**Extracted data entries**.
- - - -

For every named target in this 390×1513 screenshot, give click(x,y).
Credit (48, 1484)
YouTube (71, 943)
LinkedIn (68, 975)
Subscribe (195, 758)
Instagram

- - - -

**PROBLEM**. All entries must be given again exactly.

**TASK ANSWER**.
For every named target in this 390×1513 screenshot, give click(x,y).
Credit (48, 1484)
YouTube (71, 943)
LinkedIn (68, 975)
Subscribe (195, 758)
Instagram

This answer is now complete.